Helvetica. It's a typeface that is everywhere, a symbol of modernism, as neutral as Switzerland, and very simply, something that we can't seem to ignore in our everyday. The most powerful part of the movie for me was when Mike Parker said, "When you talk about the design of Haas Neue Grotesk or Helvetic, what it's all about is the interrelationship of the negative shape, the figure-ground relationship, the shapes between characters and within characters, with the black, if you like, with the inked surface. And the Swiss pay more attention to the background, so that the counters and the space between characters just hold the letters. I mean you can't imagine anything moving; it is so firm. It not a letter that bent to shape; it's a letter that lives in a powerful matrix of surrounding space. It's... oh, it's brilliant when it's done well." I think he followed this quote by something like went like, Helvetica is the best thing since figure-ground relationship done well. That must be sliced bread for the typographer.
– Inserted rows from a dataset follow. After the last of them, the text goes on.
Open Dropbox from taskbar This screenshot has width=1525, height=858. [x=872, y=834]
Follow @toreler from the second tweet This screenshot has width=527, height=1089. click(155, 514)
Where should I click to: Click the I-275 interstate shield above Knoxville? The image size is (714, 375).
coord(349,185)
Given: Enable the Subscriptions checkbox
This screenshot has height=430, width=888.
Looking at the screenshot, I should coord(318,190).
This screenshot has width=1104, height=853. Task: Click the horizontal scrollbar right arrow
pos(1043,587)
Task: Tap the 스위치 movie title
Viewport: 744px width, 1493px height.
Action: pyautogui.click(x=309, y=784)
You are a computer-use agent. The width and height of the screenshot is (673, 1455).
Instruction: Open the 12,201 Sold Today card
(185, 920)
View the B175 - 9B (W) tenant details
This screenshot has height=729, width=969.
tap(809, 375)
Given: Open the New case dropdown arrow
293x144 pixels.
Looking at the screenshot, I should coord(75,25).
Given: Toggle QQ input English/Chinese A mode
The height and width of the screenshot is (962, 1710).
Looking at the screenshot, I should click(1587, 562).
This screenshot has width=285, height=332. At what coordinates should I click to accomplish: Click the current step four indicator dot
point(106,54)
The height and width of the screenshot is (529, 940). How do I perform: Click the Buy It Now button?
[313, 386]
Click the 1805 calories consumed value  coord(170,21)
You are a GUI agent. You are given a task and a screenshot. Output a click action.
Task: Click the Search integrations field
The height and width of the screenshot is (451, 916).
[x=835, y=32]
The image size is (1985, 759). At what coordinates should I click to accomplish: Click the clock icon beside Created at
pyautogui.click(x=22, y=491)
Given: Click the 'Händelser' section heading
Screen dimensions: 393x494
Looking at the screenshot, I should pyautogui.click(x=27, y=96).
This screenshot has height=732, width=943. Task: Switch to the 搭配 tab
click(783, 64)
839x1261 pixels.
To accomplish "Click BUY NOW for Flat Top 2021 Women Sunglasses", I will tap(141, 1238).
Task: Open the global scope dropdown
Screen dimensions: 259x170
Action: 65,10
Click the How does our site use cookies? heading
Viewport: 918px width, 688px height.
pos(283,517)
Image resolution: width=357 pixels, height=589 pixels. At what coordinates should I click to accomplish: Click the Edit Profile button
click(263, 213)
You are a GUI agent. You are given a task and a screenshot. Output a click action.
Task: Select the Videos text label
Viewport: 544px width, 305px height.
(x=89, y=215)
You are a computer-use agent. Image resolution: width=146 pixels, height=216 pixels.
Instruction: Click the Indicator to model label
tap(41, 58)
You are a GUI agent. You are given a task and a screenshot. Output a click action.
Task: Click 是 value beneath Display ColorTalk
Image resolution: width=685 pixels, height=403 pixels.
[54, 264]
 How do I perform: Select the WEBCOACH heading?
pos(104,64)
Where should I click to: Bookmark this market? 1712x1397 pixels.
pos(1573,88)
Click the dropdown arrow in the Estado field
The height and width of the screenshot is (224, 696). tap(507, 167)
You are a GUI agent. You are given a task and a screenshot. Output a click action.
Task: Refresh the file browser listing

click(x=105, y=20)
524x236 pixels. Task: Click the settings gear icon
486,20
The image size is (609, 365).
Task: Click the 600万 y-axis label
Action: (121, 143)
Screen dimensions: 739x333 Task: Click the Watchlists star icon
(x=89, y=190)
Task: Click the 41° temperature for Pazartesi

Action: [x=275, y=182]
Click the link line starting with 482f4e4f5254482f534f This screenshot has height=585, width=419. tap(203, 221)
The creation of Helvetica owes itself to Swiss typeface designer Max Miedinger and Eduard Hoffmann, it initially was called Neue Haas Grotesk, which was obviously more of a mouthful, and almost was called Helvetia, which is the Latin name for Switzerland. The typeface is used in American Apparel, in North Face, on subway and street signs everywhere, on the backs of garbage trucks, it's something that is honestly very ubiquitous to our modern world, and, Erik Spiekermann will argue, is an example of how bad taste is ubiquitous. However, most of the designers featured in this movie do not share Spiekermann's views, through his coaxing German accent, he describes not only his "incurable if not mortal disease" of being a typeomaniac, but how he prefers the rhythm and contrast of other typefaces instead of the more legible but static typeform of Helvetica. This is contrasted by Massimo Vignelli, who prefers his typefaces to read dog, but not to bark. As interesting as it was to understanding the impact of Helvetica in our world, I more enjoyed this movie because I could now put faces and personalities behind these designers, the romance that each person shares with typography, for the beautiful Swiss Modern type posters and designs, for the awe struck value of Will Crouwel's work. I can't explain it, though Helvetica has become so ubiquitous, I admire it's neutrality for it's cleanness, it's ability to take any word or phrase and give me impact not through some sort of handwritten personality per say, but through composition, typographic color, and dynamic layout. Though Helvetica can be a little squat for me, I did appreciate this documentary by Gary Hustwit.